The Politics of Hope and Fear
Yesterday, one of my students asked why I moved to Scotland. I told her that Scotland holds the promise of positive change for me — America has already gone off the rails, and I don’t know what I can do. Here in Scotland, things aren’t so bad yet. I feel there’s space for me to make a difference here, however small it might be. This is a country where the future might be better than the past.
But during the last few months, there’s been a shift. For the first time in my adult life, I felt I could finally relax — a little bit — about the future of my own country. The campaign of Barack Obama inspired me, and gave me hope for a brighter future. His overwhelming grassroots success allowed me to release the breath I didn’t know I was holding. For the first time in my adult life, I felt that I might be able to return to my own country someday.
That brief moment of untarnished hope has now vanished, replaced again by a cold, watchful fear. As we approached the crucial March 4th primaries in Texas and Ohio, the campaign tactics of Hillary Clinton became ever more cruel, nasty, and divisive. By spreading lies and rumours to discredit Obama in the days before the primary, Clinton has proven that truth means little in her quest for power. By feigning doubt about Obama’s religious beliefs and making him appear “blacker” in a television ad, Clinton has appealed to racism and religious intolerance rather than unity and decency. By ranking his “experience” not only below her own, but below that of their mutual Republican foe, Clinton showed where her true loyalty lies: not to country or party, but to the pursuit of her own power.
The mainstream media has lapped it up, of course.
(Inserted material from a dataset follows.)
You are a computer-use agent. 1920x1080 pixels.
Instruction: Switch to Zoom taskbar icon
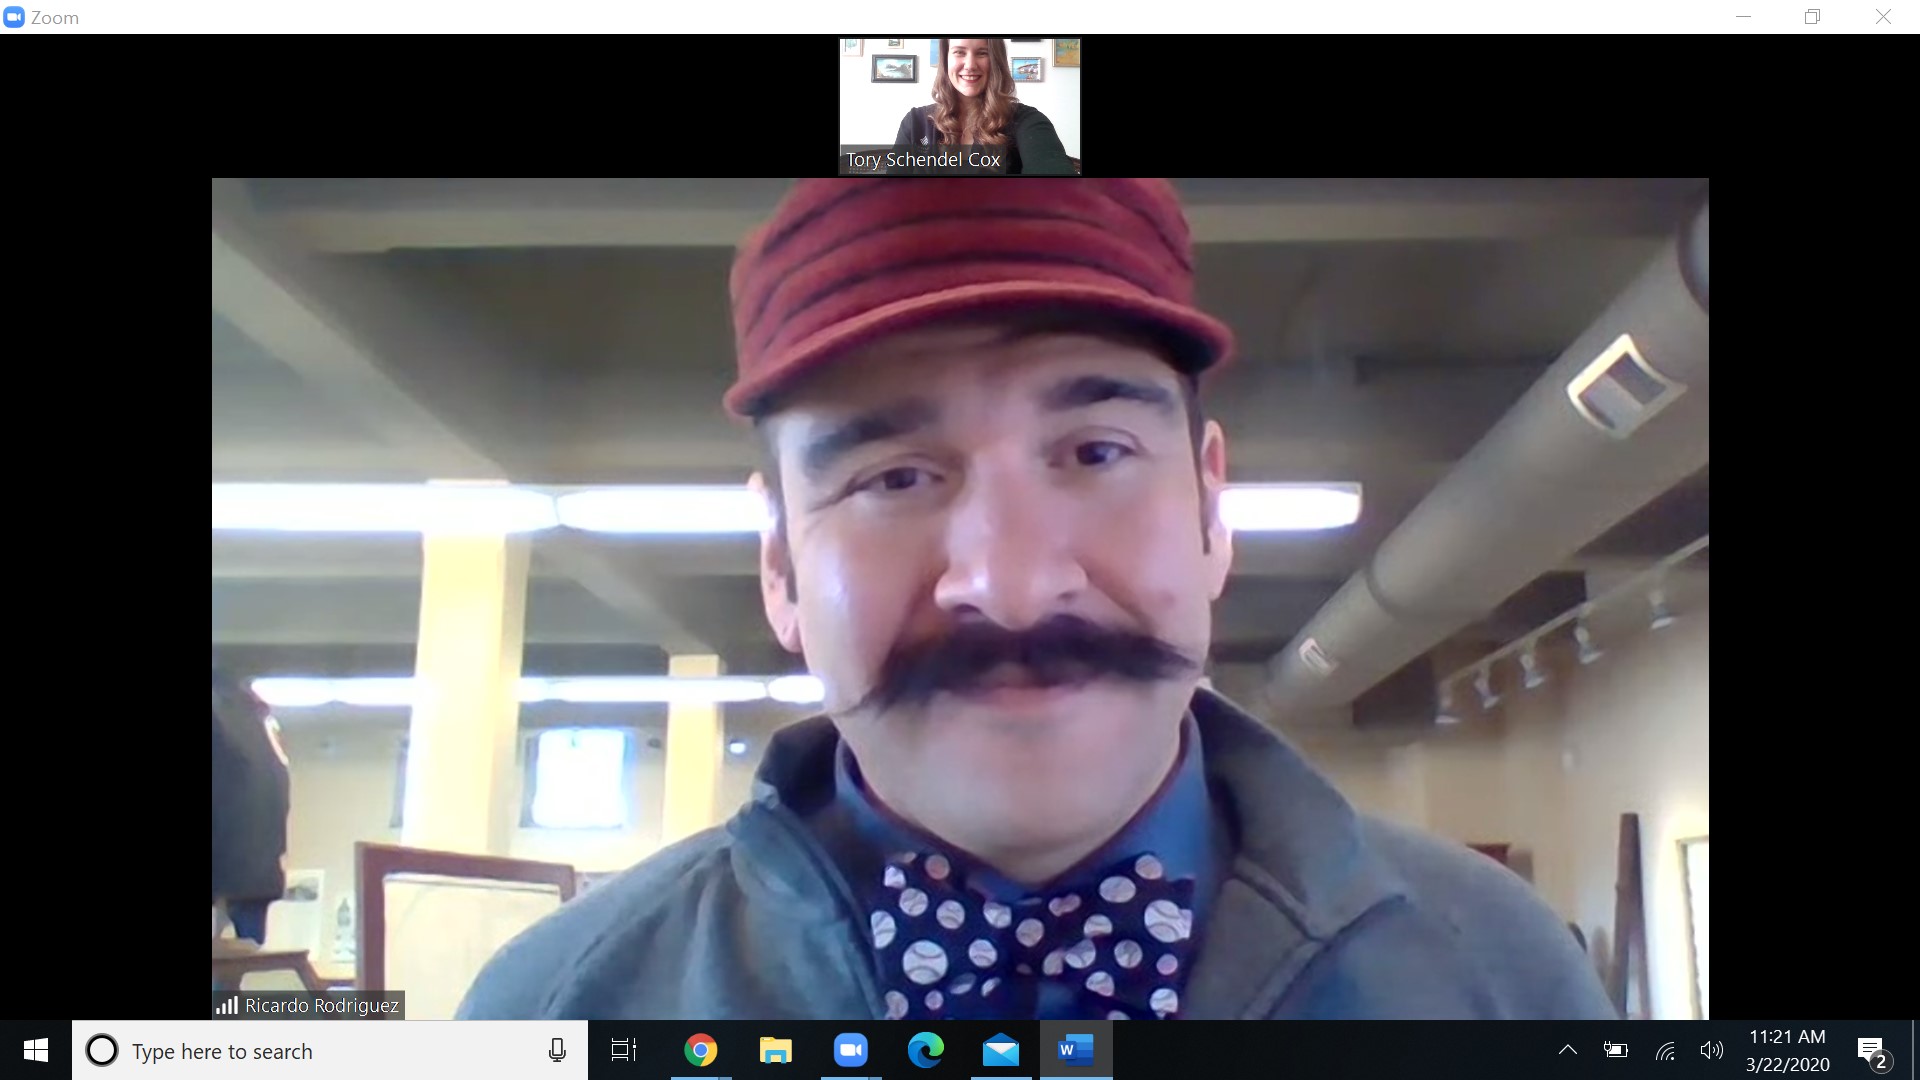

Conflict sells. One candidate represents honour, integrity, and respect. The other represents deception, corruption, and ruthlessness. Like oil and water, they will not mix. Clinton has shown she’s willing to play dirty, and like schoolchildren on the playground, media and Republicans have circled to egg her on. I have no doubt that Obama is strong enough to withstand her attacks — but is America strong enough?
Just as Obama’s message of hope and empowerment has brought out the best in people, often getting involved in the political process for the first time, Clinton’s tactics have brought out the worst. There have been widespread reports of Republicans voting for Clinton, simply to divide the party. There have been allegations of vote fraud in Ohio, where voters have been turned away at the polls after absentee ballots were sent in their names, without their consent. Even if these acts have nothing to do with the official Clinton campaign, they follow its ethos and attitude perfectly. Without any outside help at all, Clinton herself is doing a very good job at dividing the party, and the nation.
And now there are news reports that Hillary Clinton is “hinting” at a shared ticket with Obama. For weeks she’s been attacking him, mocking his approach and his supporters, spreading lies and malicious rumours…. And now she wants to work with him? She knows she can’t get the nomination on her own, so she hopes to simultaneously discredit and take advantage of Obama’s groundswell of support. I fear that most Americans are not sophisticated enough to see what’s happening, with the media distortion and fearmongering and lies. We’ve become a nation that has trouble seeing the truth — and Clinton is taking advantage of our weakness to keep us dependent and fearful, rather than reminding us of our strengths to empower and emancipate us.
This, more than anything else of the past few weeks, has turned my dislike of Hillary Clinton into outright disgust. So I’ve begun to fear for my country again. Hillary Clinton will not go down without a fight, and I fear she’ll take America with her. The cracks that she opens with Obama will be dangerously inviting to those who wish to tear the country apart for their own gain — including, apparently, the Clintons themselves. I’m not sure our weary national flesh, weakened by the continual abuses of the Bush administration, can survive another rape.
I hope the momentum that Obama has built so far will continue to grow, and continue to inspire Americans who will not be fooled — and I hope it will be strong enough to withstand the assault of dirty tricks and treachery on the horizon. This is only the beginning of a very ugly struggle, and I hope my country can make it out the other side in one piece. As the world stands on the brink of looming crises wrought by our arrogant lifestyles and beliefs, the next few months in American politics could be a tipping point in the global struggle for transformation — for good or ill.
Certainly, something has changed in me. After a brief glimpse, dreaming, of the distant morning, I’ve awoken again to face the dark and dangerous night ahead. I hope we can survive until sunrise.